Cuando rememoras la famosa frase:

«Un experto es aquel que sabe más sobre menos», es tal cual.

Según vas avanzando la mesa se va quedando sin papeles, van disminuyendo. Y es que has entrado en el proceso lógico de selección. Vas yendo al grano y separando lo que es válido de lo que no, lo primario de lo secundario, lo que te es útil de lo que no te aporta nada.

Al principio los progresos son rápidos, es fácil llegar a un nivel de experto medio, como lo es, por ejemplo llegar en el golf a un hándicap 20.

Pero es a partir de cierto nivel cuando todo se hace más cuesta arriba. Los «descubrimientos» ya no son tan frecuentes.

Observarás que (en tus inicios) cada día la progresión es tan rápida como lo es la evolución de un bebe en sus primeros meses.
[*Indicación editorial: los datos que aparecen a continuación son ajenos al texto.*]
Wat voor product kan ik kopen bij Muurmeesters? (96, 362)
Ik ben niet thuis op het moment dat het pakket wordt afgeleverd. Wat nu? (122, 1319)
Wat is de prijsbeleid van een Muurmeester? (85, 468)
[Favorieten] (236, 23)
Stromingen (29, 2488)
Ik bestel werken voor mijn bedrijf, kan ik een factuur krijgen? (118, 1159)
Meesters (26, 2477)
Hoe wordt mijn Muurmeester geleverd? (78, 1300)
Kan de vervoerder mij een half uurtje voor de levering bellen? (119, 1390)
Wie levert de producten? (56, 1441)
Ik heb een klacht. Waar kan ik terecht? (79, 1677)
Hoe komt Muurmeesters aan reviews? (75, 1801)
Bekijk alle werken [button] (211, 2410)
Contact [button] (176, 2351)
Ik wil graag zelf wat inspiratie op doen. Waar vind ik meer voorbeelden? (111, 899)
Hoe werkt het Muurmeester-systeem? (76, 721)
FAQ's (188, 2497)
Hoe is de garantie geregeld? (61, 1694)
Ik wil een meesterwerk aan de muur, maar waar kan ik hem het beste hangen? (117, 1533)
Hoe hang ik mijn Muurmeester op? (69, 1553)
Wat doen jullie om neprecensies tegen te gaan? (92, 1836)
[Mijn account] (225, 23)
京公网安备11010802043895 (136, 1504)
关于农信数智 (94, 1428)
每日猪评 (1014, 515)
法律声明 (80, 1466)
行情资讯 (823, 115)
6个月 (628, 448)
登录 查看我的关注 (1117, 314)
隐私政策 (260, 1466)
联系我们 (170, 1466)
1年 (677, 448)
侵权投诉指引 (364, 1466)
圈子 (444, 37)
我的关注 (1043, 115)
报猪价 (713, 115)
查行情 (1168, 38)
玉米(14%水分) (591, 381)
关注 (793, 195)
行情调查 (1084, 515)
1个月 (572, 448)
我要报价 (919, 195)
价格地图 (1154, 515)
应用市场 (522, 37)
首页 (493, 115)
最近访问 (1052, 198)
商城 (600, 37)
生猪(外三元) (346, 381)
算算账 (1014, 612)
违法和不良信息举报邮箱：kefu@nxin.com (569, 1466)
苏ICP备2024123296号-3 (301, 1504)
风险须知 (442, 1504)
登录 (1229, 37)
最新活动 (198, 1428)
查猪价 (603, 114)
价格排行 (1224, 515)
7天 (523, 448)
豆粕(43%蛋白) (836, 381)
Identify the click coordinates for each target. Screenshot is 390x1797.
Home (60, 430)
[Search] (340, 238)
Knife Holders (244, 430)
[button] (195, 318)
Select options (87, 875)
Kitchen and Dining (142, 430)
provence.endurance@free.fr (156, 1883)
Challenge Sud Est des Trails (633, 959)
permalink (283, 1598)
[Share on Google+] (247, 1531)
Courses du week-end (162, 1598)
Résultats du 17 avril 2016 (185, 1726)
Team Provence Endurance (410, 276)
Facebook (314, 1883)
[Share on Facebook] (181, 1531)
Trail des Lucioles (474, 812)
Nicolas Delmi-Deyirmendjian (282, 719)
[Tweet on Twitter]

Puedes irte con 2 ó 3 descubrimientos nuevos a la cama.

Pero según te vas haciendo más experto pasa a ser uno cada semana, después uno cada mes, uno cada seis meses… y así más o menos, no tiene fin.

Cuanto más experto te haces más tardas en encontrar algo nuevo que te haga avanzar pero (y esto es muy importante) esa larga espera se compensa en que el nuevo detalle descubierto es de tal relevancia que hace que des un salto muy importante en la materia que estás desarrollando o investigando.

Son como flashes que se iluminan de repente en tu mente.

Puede venir de una frase que leas, puede venir de releer un artículo y que antes pasó desapercibido pero que ahora lo ves de distinta manera, puede ser algo espontáneo que surge en tu mente fruto de tanta información procesada por tu cerebro…

El caso es que llega un momento en que son sólo los pequeños detalles los que te hacen avanzar de verdad, los que te hacen especializarte aun más.

El que tenga paciencia para seguir adelante los irá descubriendo poco a poco, el que no acabará abandonando.

El secreto está únicamente en continuar, perseverar, y por supuesto, dándose cuenta que llegado a cierto nivel serán únicamente los detalles los que marquen la diferencia.